Но от этой версии придется отказаться. В поведении Толстого в Шамордине чувствуется еще меньше уверенности, чем во время ухода из Ясной. Но главное, как и в Ясной, здесь незримо присутствует пятый человек – С.А. Она-то, собственно, и руководит всеми эксцентрическими поступками Толстого. Причем делает это не только против своей воли, но и не догадываясь об этом.
С.А.-то как раз желает обратного: остановить мужа, удержать возле себя. Но все ее поступки вызывают прямо противоположный эффект: Толстой срывается с места и бежит. Если бы она в то время могла учитывать прекрасно известное ей корневое свойство натуры своего мужа, его яростное внутреннее сопротивление всякому внешнему насилию, она, конечно же, повела бы себя как-то иначе. Но обсуждать, а тем более осуждать поведение С.А., во-первых, аморально, а во-вторых, бессмысленно.
Обследовавший ее сразу после бегства Толстого психиатр П.И. Растегаев дал хотя и осторожное, ввиду кратковременности обследования, но всё же вполне определенное заключение, что С.А. «страдает психопатической организацией (истерической)», а это «под влиянием тех или иных условий может представлять такие припадки, что можно говорить о кратковременном преходящем душевном расстройстве».

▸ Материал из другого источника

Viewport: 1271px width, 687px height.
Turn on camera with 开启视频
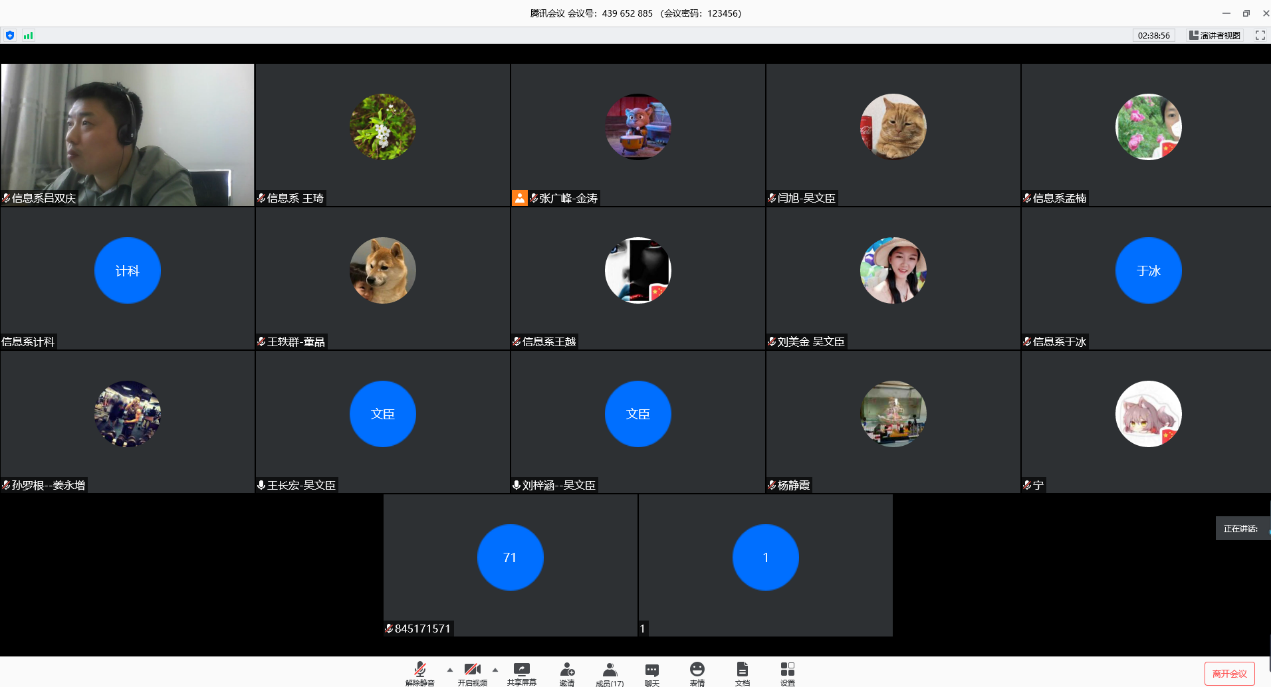click(472, 672)
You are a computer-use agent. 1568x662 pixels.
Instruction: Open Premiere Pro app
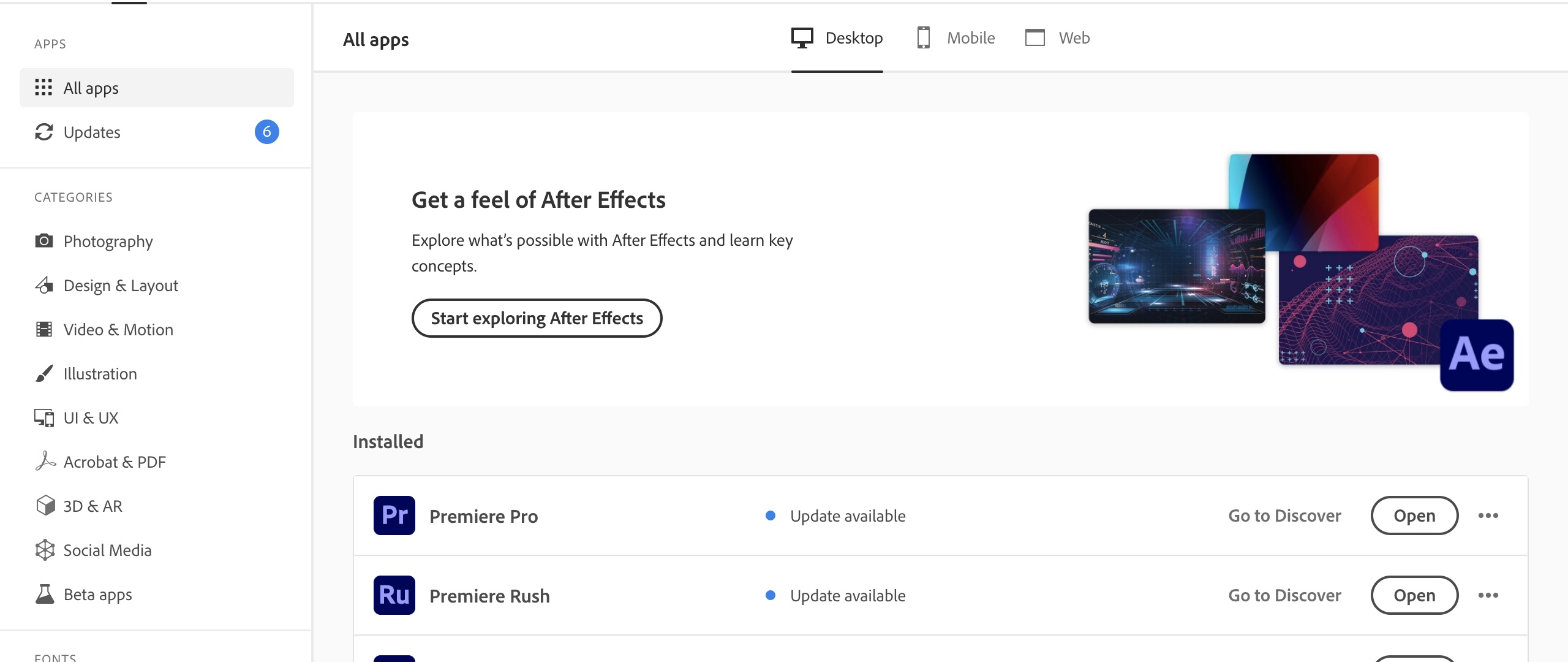click(x=1415, y=515)
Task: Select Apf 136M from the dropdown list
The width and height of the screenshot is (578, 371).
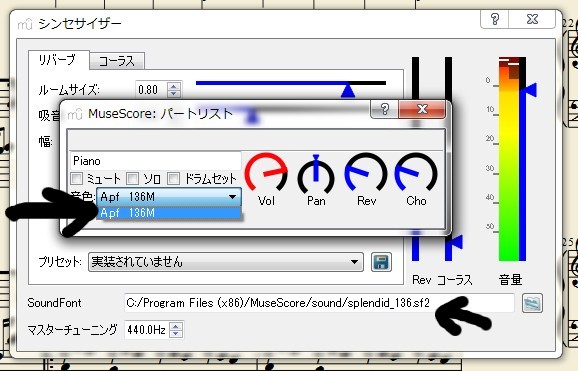Action: point(169,213)
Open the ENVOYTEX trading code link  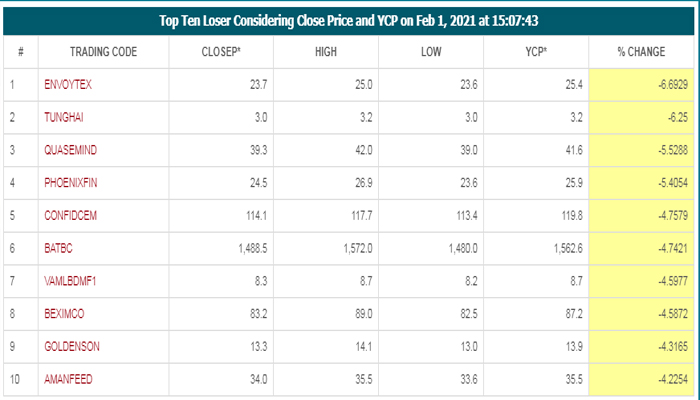67,85
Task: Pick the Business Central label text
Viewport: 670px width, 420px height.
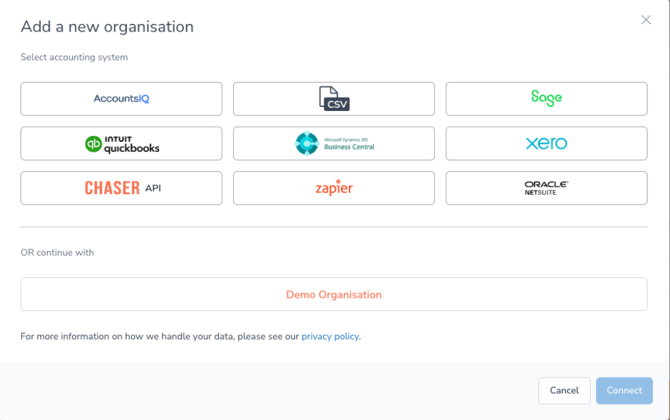Action: point(348,145)
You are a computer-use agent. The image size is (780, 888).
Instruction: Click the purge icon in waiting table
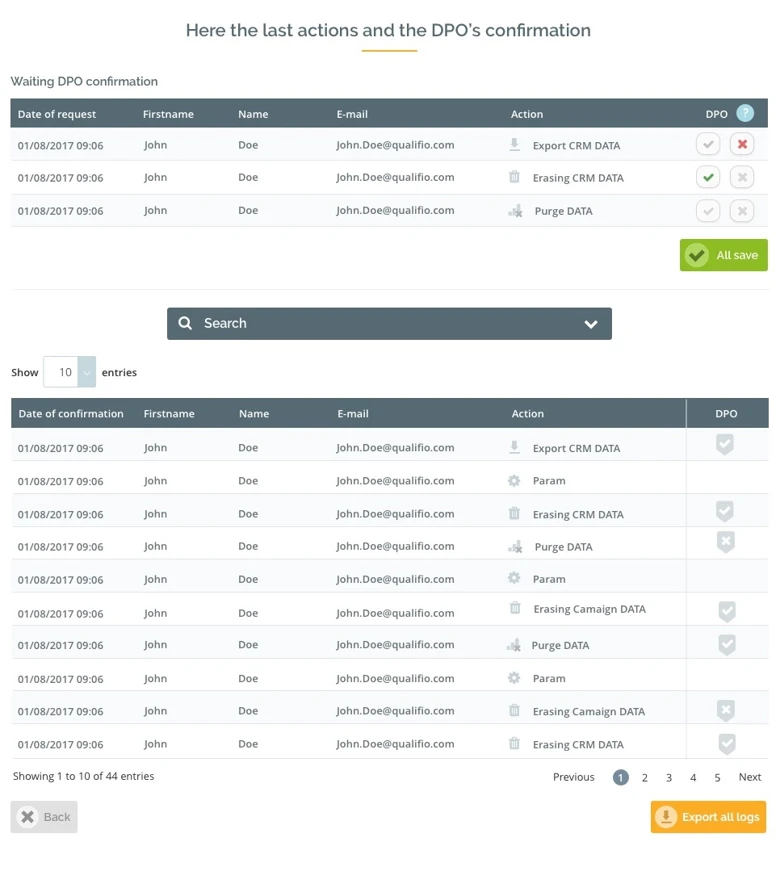coord(515,211)
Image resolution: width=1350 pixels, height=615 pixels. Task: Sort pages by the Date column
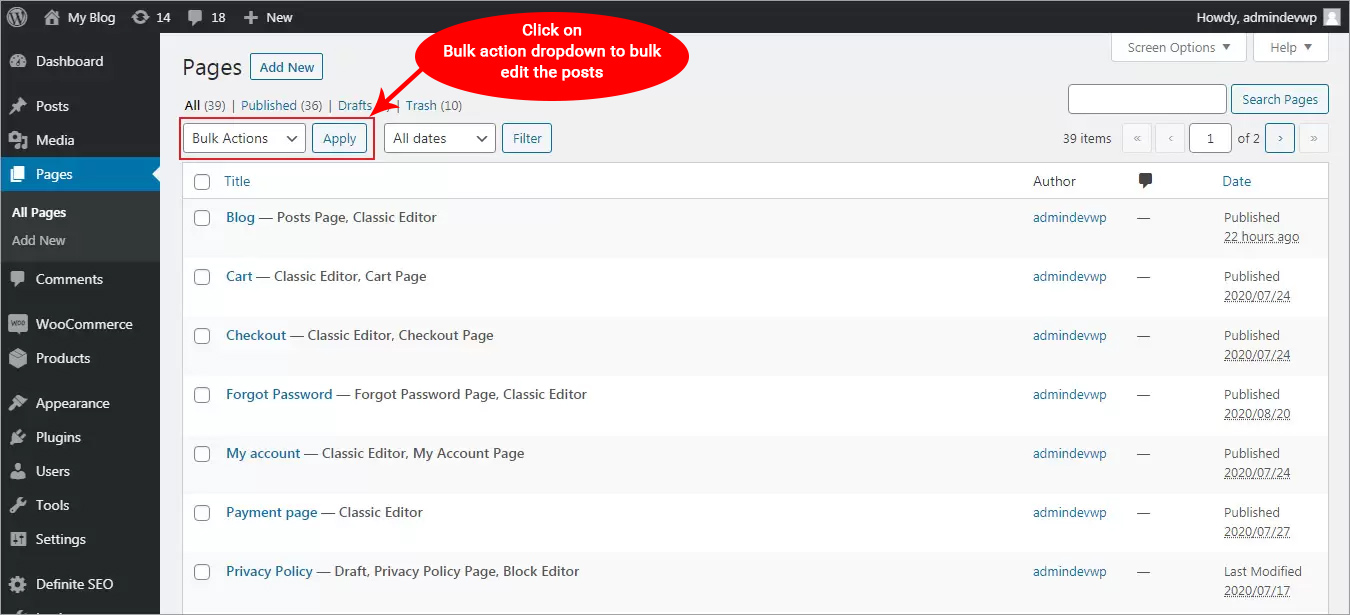1236,181
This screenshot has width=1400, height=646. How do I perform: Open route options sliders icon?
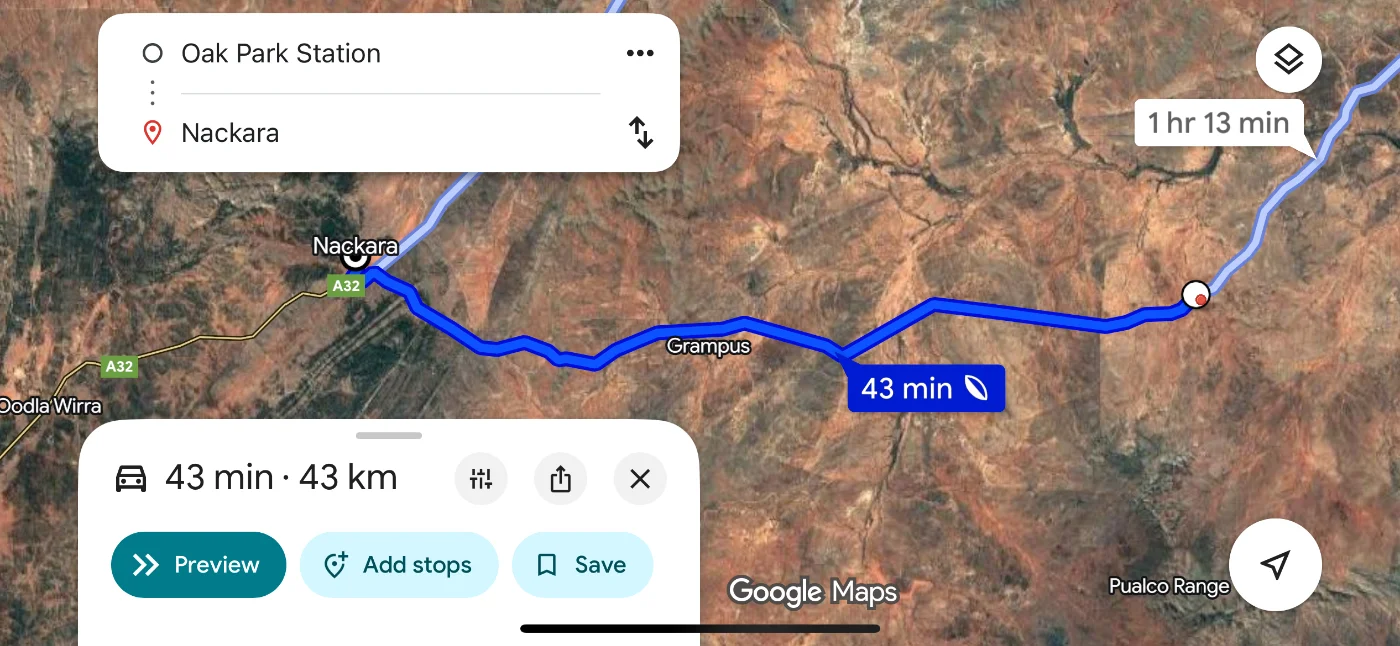click(481, 479)
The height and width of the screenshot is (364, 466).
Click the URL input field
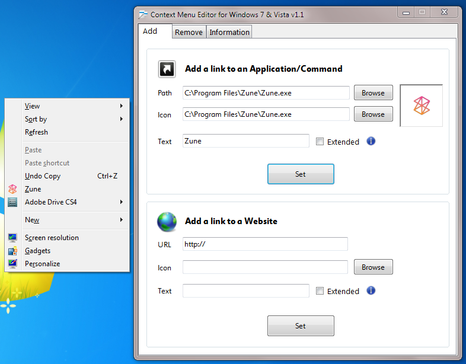click(x=265, y=244)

Факт есть факт. Толстой и в Ясной, и в Шамордине панически боялся своей жены, вернее, боялся внезапной встречи с ней. В Ясной боялся, что она проснется и станет свидетелем бегства. В Шамордине боялся ее внезапного приезда, возможность которого он уяснил из ее письма и писем детей. «Отец остался бы в Шамордине, – вспоминала А.Л. Толстая. – Он уже на деревне присмотрел себе квартиру… Но привезенные мною известия и письма встревожили его. Мы сидели в теплой, уютной келье тети Маши и разговаривали. Отец молча слушал. И вдруг, упершись руками на ручки кресла, быстрым движением встал и ушел в соседнюю комнату. Видно было, что он принял какое-то твердое решение».
Даже в позднейших воспоминаниях Саша делает акцент на письмах из дома, стараясь снять с себя ответственность за бегство отца из Шамордина, которое было уже чистым безумием. Но на самом деле она сама внесла немалую лепту в нагнетание страха перед призраком больной матери, к которой в то время относилась враждебно. Маковицкий в своих дневниках несколько иначе рисует сцену разговора в домике Марии Николаевны.
«Александра Львовна рассказала, что Софья Андреевна хочет непременно поехать за Л.Н.; что разведывают (через губернатора, через своего человека и через корреспондентов „Русского слова“), где находится Л.Н., и что предполагают, что в Шамордине и можно ожидать приезда Софьи Андреевны и Андрея Львовича.
Л.Н. сказал, что приезду Андрея Львовича был бы рад, что он его убедил бы, что ему нельзя вернуться, нельзя быть вместе с Софьей Андреевной, ради нее и ради себя.
Когда Александра Львовна высказала опасение, что Софья Андреевна уже в пути сюда; что утром прибудет; что надо собираться и утром в другое место уехать, Л.Н. сказал:
– Надо обдумать. В Шамордине хорошо.
Рассказал про квартиру в деревне, где поселится:
– Не хочу вперед загадывать.
Пришла Варвара Михайловна (Феокритова. –
На ней и особенно на Александре Львовне было видно, какой панический страх овладел ими.
Александра Львовна и Варвара Михайловна настаивали на том, что надо бежать дальше, и поскорее. Она (Александра Львовна) оставила своих ямщиков до утра, чтобы с ними поехать к 5-часовому поезду на Сухиничи – Брянск».
Против скоропалительного бегства Толстого были сестра и ее дочь Елизавета. Маковицкий занял нейтральную позицию врача, задача которого следить за состоянием здоровья беглеца, а всё остальное – уж как он сам решит.